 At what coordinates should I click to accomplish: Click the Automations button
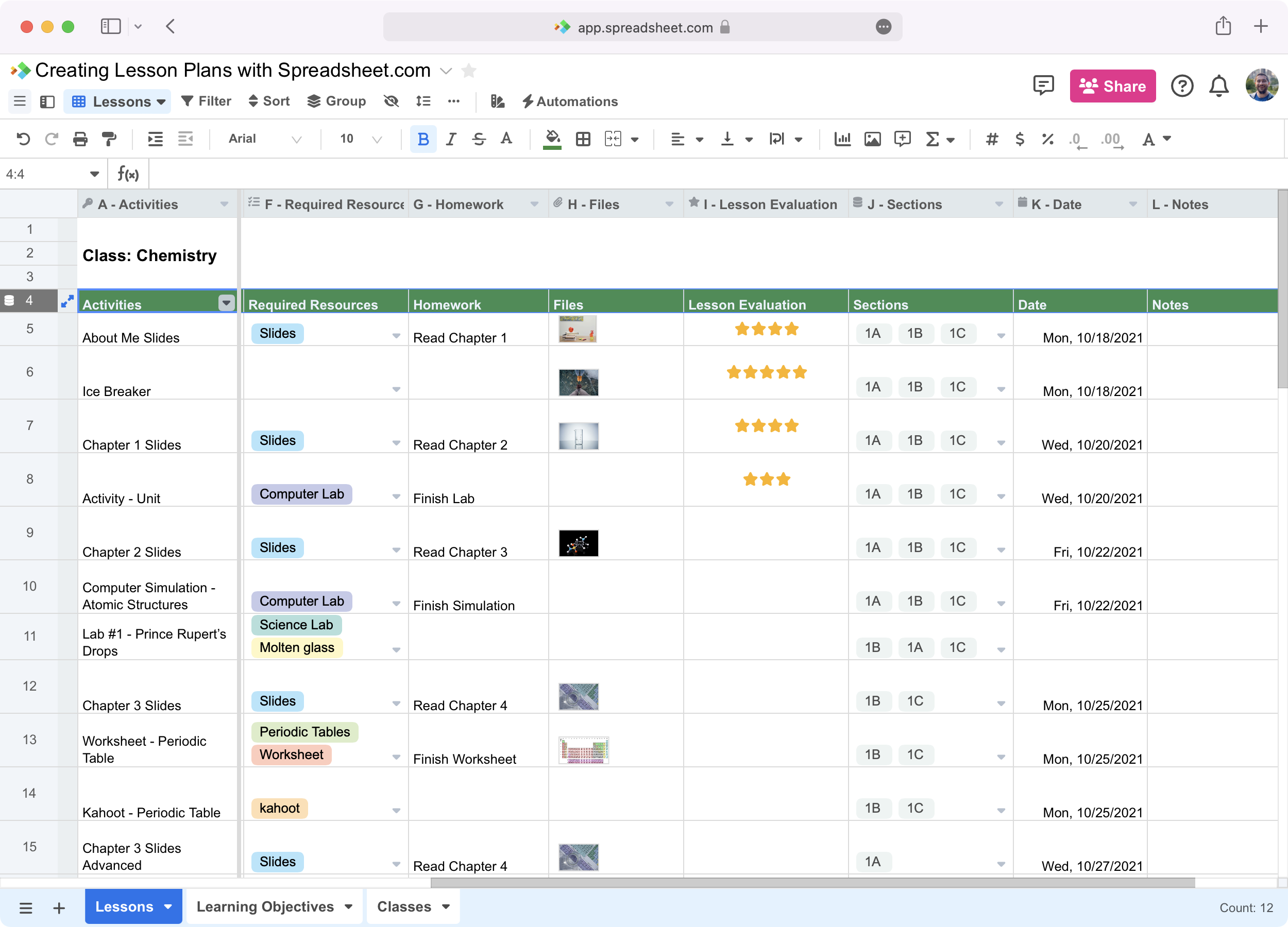(x=570, y=101)
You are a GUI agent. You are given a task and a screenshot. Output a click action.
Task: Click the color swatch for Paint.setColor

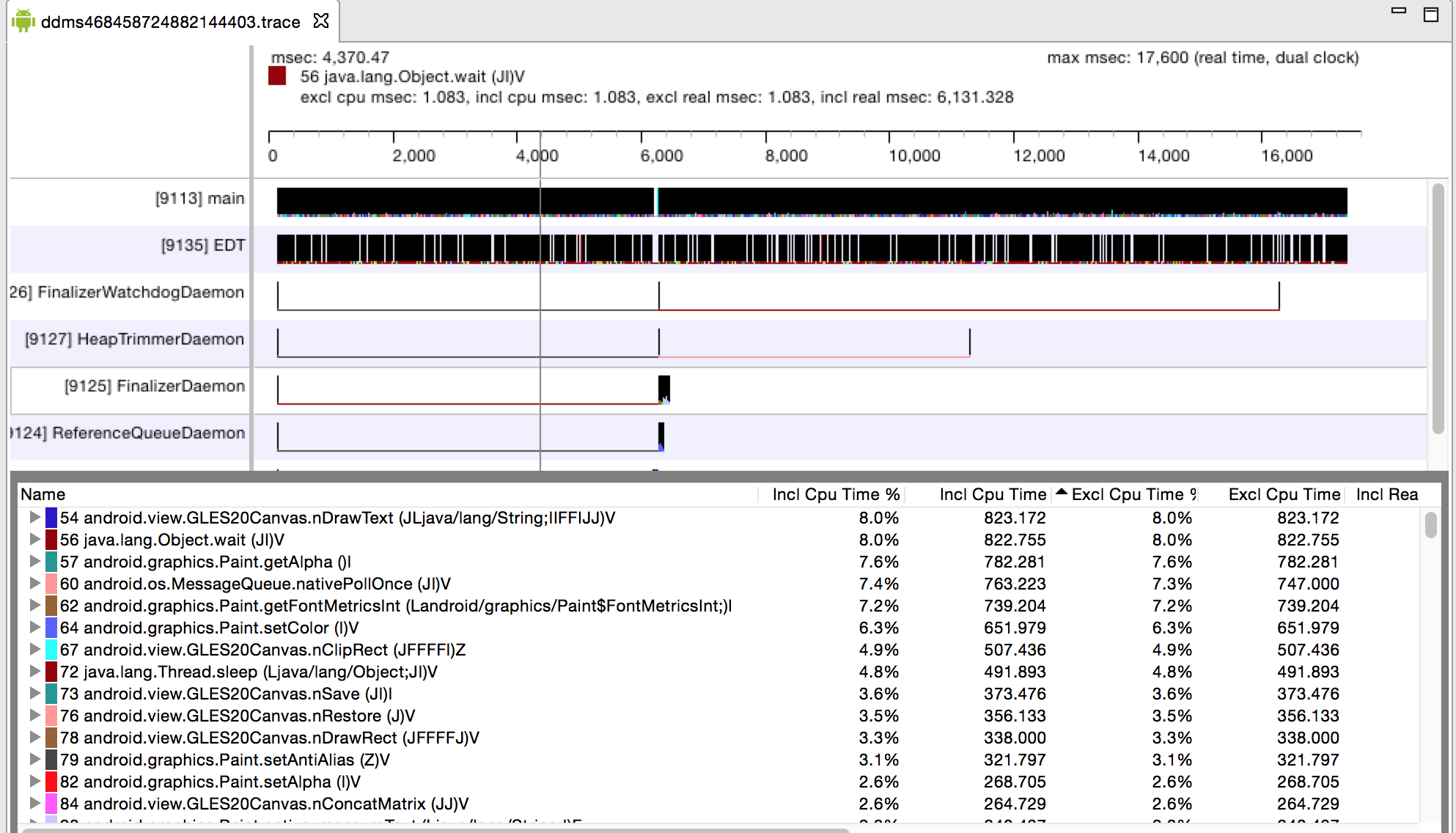pos(51,628)
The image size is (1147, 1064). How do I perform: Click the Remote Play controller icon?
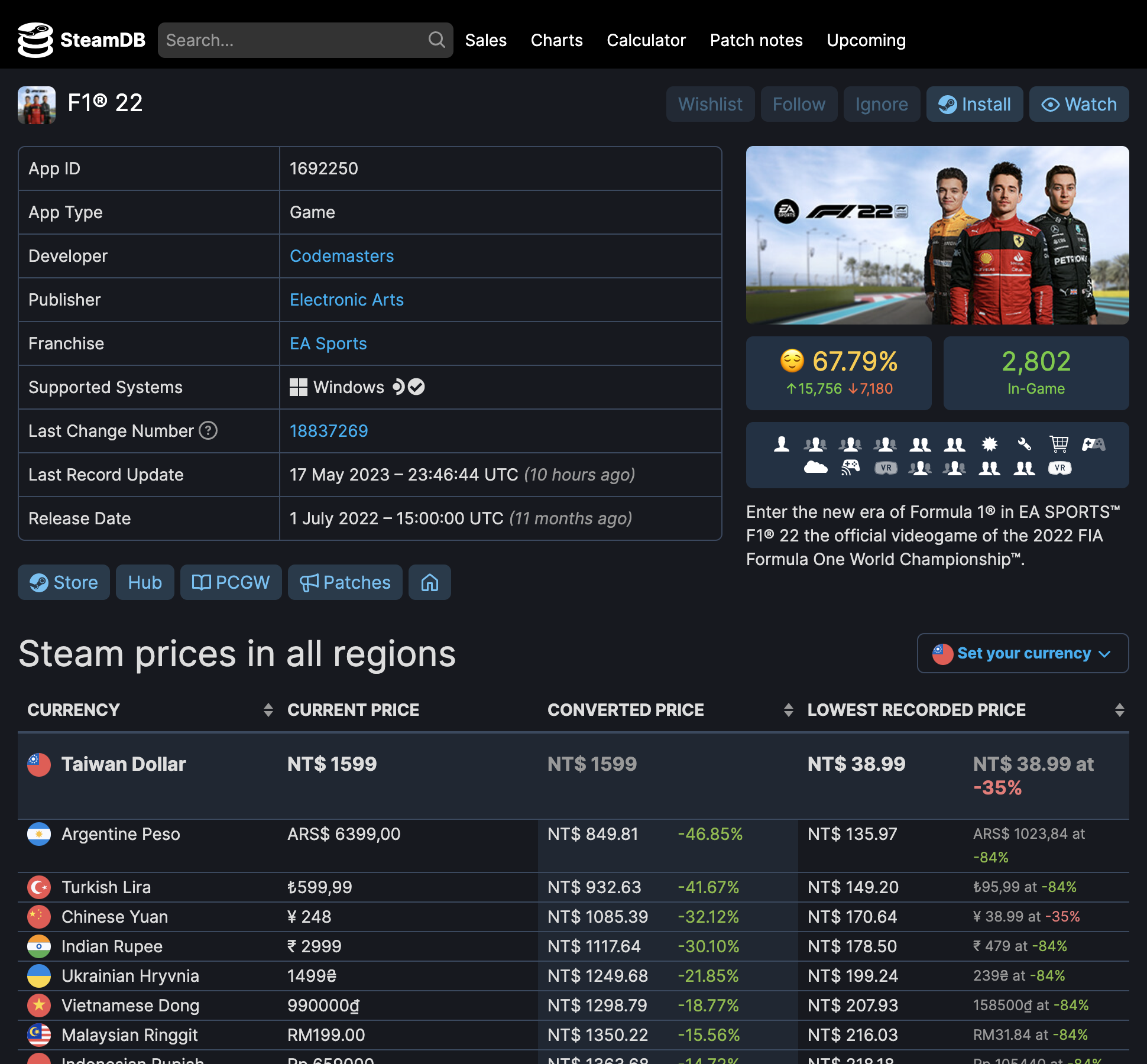[x=850, y=468]
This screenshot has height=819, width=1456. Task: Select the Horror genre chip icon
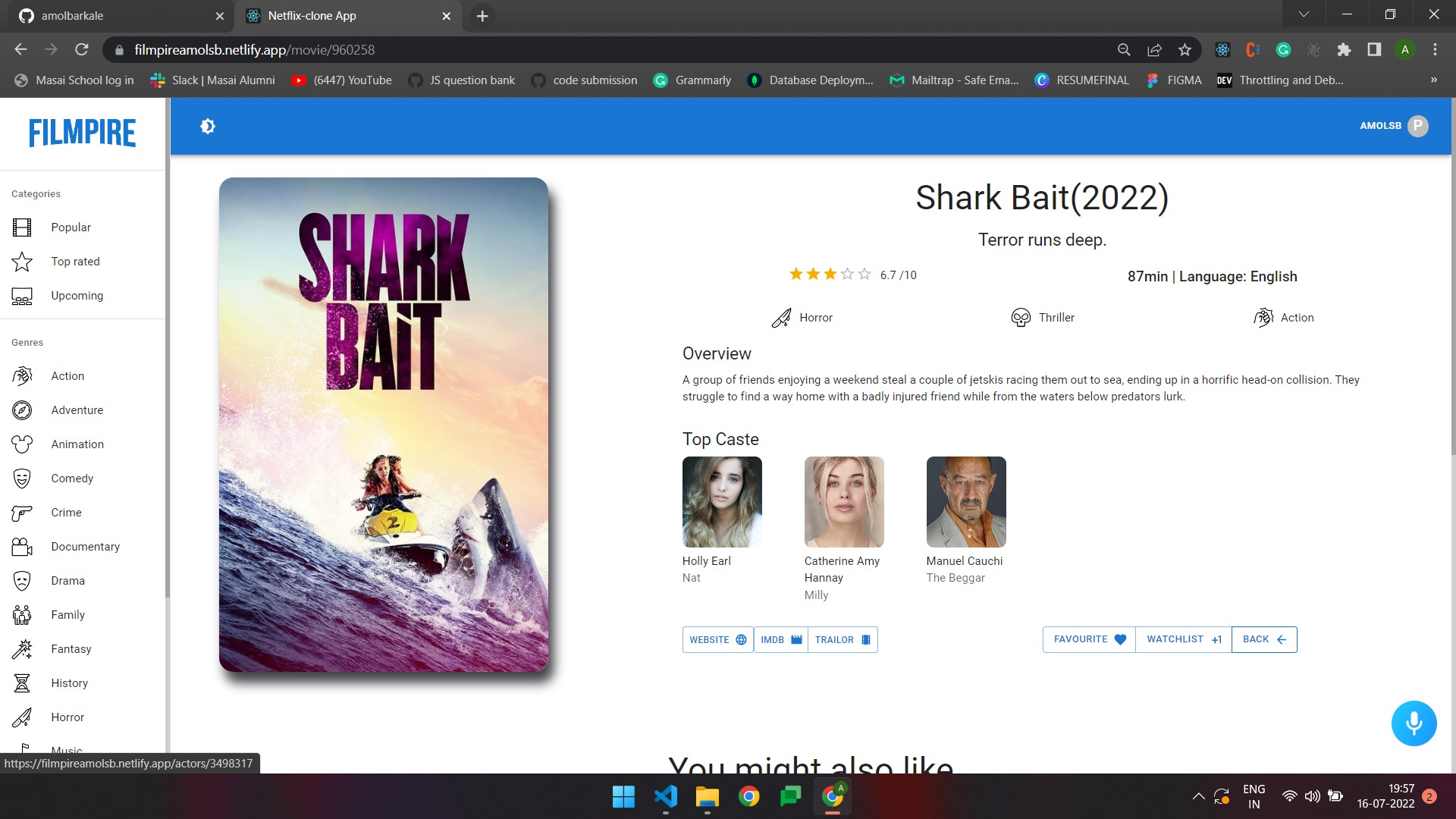[x=781, y=318]
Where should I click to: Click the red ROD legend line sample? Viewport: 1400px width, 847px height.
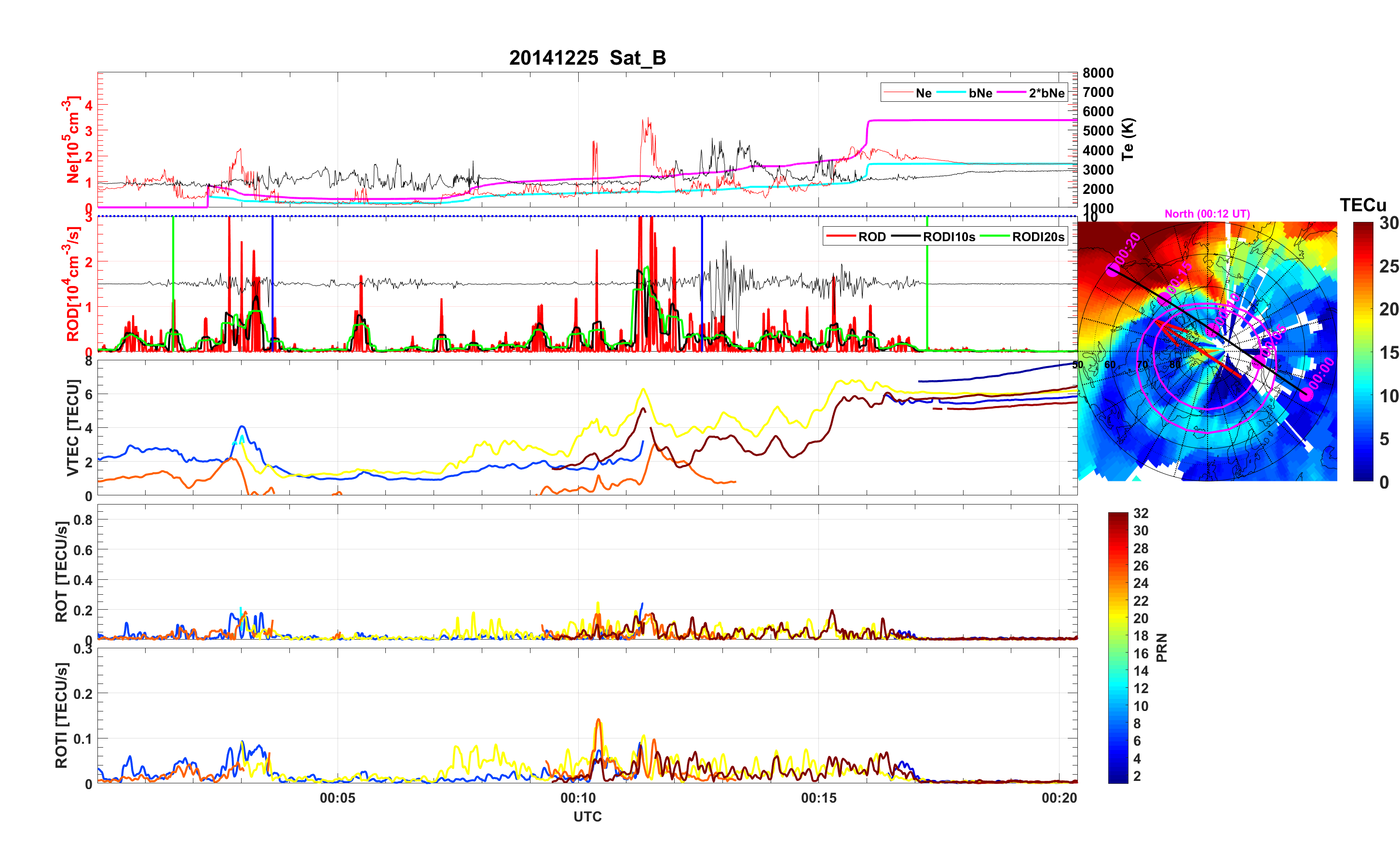[841, 236]
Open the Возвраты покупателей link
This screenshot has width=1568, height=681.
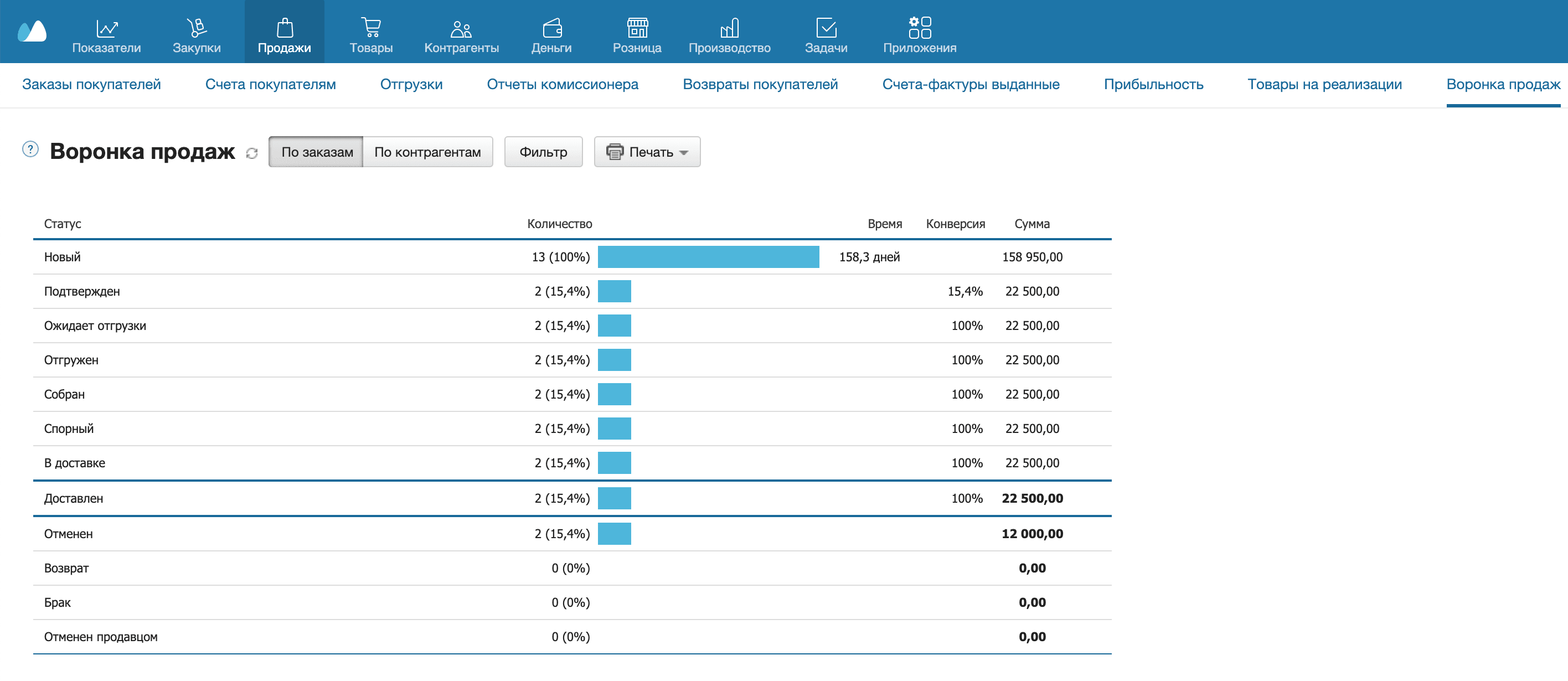pyautogui.click(x=760, y=85)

# # # # #

- [YOUR ASSIGNMENT]
With pictures excluded, the lines running from the one containing "The image size" through the last line of the records above are to be restated exactly and in full.

- [RESPONSE TO THE EXERCISE]
The image size is (1147, 1064). How do I perform: Click the Remote Play controller icon?
[x=850, y=468]
This screenshot has height=819, width=1456. Task: Select the Horror genre chip icon
[x=781, y=318]
Where should I click to: Click the red ROD legend line sample? Viewport: 1400px width, 847px height.
[841, 236]
Open the Возвраты покупателей link
This screenshot has width=1568, height=681.
pyautogui.click(x=760, y=85)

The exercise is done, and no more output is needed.